→ **Task brief**
Transcribe the data exactly, stopping after the "Select Married couple" line.

Pixel coordinate grounding data
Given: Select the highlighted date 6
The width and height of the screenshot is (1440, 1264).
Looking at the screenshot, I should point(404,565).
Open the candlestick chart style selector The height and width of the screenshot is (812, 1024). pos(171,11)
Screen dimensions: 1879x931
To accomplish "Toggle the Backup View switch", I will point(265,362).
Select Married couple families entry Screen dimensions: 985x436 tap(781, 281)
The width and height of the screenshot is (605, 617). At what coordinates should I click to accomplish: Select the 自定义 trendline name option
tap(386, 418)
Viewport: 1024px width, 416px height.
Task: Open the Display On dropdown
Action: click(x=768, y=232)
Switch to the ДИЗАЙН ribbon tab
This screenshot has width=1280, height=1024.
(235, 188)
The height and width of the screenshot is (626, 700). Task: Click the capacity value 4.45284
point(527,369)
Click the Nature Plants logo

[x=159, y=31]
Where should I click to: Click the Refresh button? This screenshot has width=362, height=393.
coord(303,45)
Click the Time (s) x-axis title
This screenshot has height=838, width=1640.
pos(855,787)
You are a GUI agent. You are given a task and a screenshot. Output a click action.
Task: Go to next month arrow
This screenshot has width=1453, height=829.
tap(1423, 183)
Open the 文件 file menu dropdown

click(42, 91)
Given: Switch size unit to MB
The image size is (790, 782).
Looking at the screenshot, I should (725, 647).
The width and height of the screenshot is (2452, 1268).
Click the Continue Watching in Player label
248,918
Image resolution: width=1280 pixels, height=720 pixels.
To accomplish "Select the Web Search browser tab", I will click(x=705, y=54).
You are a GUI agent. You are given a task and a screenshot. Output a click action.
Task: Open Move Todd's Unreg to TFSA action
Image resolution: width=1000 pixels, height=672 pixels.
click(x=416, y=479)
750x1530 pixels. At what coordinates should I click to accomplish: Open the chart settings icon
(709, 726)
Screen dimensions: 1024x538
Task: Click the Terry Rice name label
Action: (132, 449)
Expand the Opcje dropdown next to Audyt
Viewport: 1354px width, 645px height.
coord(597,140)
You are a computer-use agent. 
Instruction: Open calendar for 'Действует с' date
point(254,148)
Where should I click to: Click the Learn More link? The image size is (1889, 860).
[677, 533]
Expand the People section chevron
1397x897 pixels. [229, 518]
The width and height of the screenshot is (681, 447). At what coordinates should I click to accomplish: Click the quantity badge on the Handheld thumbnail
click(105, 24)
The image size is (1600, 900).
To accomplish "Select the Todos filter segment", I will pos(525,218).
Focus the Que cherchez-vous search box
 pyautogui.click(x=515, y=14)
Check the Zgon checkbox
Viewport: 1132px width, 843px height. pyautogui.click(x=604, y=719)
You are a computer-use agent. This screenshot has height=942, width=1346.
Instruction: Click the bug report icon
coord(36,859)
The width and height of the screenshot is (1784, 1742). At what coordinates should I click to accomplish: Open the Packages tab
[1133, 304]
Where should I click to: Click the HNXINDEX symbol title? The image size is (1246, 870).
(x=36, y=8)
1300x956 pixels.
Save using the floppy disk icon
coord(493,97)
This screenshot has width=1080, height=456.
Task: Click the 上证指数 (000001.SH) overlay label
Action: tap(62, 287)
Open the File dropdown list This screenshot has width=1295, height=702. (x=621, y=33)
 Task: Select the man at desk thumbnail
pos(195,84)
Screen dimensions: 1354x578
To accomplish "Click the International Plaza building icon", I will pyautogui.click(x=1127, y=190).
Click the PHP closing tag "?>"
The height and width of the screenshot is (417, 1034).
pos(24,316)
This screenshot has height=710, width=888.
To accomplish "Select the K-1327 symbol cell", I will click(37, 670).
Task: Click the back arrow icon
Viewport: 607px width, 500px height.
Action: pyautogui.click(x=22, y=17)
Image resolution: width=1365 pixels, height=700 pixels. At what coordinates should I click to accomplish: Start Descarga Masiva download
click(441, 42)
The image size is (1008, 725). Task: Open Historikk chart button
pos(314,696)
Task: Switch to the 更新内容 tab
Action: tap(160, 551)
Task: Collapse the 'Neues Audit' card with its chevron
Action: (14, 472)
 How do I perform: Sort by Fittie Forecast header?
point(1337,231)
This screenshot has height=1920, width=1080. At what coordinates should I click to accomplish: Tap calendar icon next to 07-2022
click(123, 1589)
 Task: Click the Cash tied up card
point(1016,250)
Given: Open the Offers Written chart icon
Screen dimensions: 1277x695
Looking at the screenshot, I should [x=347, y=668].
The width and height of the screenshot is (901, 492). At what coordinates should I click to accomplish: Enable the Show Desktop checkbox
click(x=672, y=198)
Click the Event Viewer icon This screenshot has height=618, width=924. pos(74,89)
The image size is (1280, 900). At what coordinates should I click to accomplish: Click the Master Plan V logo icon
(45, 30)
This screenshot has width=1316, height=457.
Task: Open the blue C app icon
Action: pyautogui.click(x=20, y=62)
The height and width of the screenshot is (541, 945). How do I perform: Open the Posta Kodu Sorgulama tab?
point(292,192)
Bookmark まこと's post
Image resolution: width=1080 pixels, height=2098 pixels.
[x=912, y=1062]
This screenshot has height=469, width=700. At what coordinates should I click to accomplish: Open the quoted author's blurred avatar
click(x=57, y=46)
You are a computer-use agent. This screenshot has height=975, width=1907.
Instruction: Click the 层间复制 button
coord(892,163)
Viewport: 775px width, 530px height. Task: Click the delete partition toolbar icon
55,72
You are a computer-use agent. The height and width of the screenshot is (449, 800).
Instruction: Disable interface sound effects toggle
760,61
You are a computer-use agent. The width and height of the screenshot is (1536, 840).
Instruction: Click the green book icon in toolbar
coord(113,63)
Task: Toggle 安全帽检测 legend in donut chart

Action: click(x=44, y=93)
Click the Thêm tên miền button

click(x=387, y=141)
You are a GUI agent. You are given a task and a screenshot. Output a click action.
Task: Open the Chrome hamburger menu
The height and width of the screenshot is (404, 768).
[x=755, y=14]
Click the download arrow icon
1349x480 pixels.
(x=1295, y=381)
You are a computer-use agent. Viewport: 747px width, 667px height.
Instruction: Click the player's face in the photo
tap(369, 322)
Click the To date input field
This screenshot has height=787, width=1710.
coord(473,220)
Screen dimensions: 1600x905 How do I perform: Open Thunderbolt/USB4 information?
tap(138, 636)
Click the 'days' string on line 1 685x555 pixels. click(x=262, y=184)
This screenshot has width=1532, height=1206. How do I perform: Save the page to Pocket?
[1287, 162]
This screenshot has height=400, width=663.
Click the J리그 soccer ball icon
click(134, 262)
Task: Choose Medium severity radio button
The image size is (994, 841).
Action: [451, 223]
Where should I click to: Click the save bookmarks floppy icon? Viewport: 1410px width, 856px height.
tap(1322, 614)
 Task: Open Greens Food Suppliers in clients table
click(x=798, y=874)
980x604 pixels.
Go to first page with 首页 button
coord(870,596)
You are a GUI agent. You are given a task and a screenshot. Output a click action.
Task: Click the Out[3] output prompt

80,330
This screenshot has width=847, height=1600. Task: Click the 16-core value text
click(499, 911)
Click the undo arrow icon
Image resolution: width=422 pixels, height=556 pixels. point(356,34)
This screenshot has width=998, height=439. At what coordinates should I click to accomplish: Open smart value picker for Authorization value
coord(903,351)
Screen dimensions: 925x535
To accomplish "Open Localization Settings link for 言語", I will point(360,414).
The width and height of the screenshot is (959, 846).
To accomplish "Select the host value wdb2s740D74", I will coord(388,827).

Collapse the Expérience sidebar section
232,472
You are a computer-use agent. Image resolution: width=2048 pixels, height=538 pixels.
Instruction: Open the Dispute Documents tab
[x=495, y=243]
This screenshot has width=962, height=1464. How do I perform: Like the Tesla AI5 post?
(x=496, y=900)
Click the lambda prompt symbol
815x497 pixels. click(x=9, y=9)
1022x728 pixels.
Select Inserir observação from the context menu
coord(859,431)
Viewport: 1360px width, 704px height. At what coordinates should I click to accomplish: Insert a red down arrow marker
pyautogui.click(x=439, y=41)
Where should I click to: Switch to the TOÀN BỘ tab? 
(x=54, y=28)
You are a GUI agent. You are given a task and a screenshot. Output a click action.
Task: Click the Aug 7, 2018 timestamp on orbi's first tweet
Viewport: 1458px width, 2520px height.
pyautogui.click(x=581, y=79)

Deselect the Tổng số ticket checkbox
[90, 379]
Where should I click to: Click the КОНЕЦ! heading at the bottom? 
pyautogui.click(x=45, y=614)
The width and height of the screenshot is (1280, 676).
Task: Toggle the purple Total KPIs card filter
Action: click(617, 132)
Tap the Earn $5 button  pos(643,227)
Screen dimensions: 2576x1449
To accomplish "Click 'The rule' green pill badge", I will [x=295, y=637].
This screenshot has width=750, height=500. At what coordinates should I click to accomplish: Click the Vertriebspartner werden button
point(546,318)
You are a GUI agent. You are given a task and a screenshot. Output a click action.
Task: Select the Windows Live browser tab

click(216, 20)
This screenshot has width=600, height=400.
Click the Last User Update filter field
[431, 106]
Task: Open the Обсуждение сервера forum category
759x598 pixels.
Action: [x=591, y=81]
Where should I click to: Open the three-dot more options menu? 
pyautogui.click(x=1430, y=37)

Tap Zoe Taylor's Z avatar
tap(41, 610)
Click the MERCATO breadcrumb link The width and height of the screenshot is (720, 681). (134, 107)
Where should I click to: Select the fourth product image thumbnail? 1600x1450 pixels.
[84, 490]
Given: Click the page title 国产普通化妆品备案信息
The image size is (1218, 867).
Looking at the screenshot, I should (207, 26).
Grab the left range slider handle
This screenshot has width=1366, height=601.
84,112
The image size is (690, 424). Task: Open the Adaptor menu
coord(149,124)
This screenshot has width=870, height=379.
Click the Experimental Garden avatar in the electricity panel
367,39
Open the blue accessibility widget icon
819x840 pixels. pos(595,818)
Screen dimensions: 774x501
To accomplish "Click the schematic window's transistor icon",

→ **Result below**
Given: Select the highlighted date 6
The width and height of the screenshot is (1440, 1264).
Looking at the screenshot, I should point(404,565).
Open the candlestick chart style selector The height and width of the screenshot is (812, 1024). pos(171,11)
Screen dimensions: 1879x931
To accomplish "Toggle the Backup View switch", I will point(265,362).
Select Married couple families entry Screen dimensions: 985x436 tap(781, 281)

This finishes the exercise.